WSOP Gold: Greenwood’s Aces Cracked


Losing with pocket aces is always painful. It stings if it happens at your local in a $10 rebuy tournament. It provokes a grimace if it’s in a $50 online tournament. When it happens deep in the World Series of Poker Main Event, it’s an agony that can never really be undone. The scar stays with you, and no matter what Sam Greenwood wins in his career, one particular hand will likely stand the test of time and dominate poker’s YouTube leaderboard in decades to come.

Greenwood took on Timothy Su in the hand, a player with a lot less experience than the Canadian. Su raised pre-flop with a suited nine-ten of clubs, and Greenwod, with the ace of hearts and ace of clubs, three-bet to 2.5 million chips.
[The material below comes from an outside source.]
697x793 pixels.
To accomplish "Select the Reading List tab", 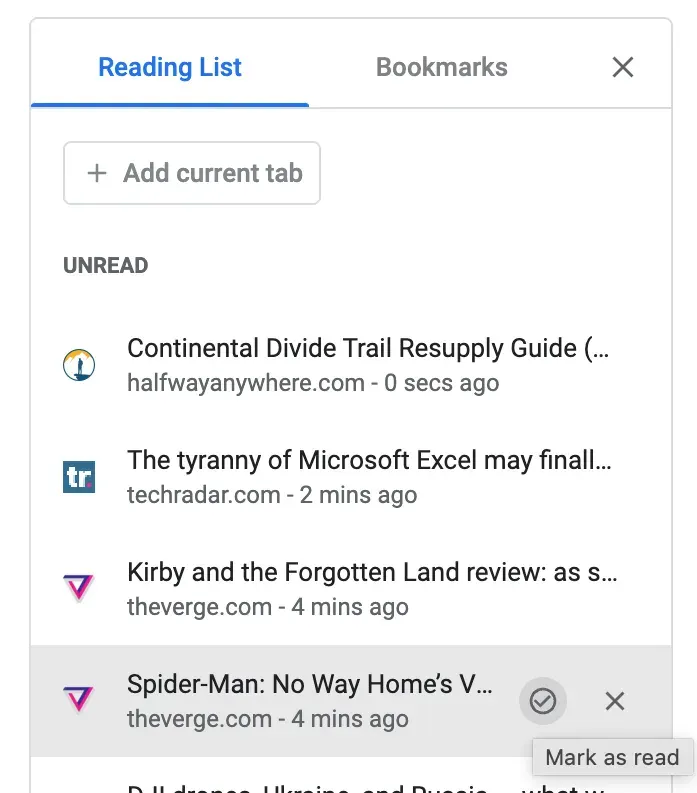I will (170, 68).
A slow call from the impassive Su, the chip leader at the table with just two tables left in the Main.

“Suited connectors are one of the best hands to crack aces.”

Commentator Lon McEachern wasn’t wrong, and the flop of both a queen and a jack gave Su the open-ended straight draw. Both were diamonds, however and along with a four of clubs, Greenwood was still a 65% favourite to the win the hand post-flop.

A bet from Greenwood in early position, this time to 1.8 million, around a third of the pot. A piece of bait designed to hook in his opponent. A fairly quick call this time from Su and now a pot of 9 million chips – valuable to Su and what would be priceless to Greenwood.

“He does call and they’re building a monster pot here.”

On the turn of another jack, this time in spades, the flush draw was only available to diamond hands, and Greenwood’s bet of 3.5m is chunkier. It’s designed to put Su to the test, so the aggressive all-in from the American player throws Greenwood a massive curveball. 

Off come the headphones, as well as the Toronto Raptors snapback. Greenwood, who has been looking like a man who forgot to pick up the salad sandwich he left on the kitchen counter when leaving the house, is starting to grimace. It’s all of Greenwood’s remaining 7.8 million chips to make the call, but if he can and he’s right, he could win a pot worth 31 million chips.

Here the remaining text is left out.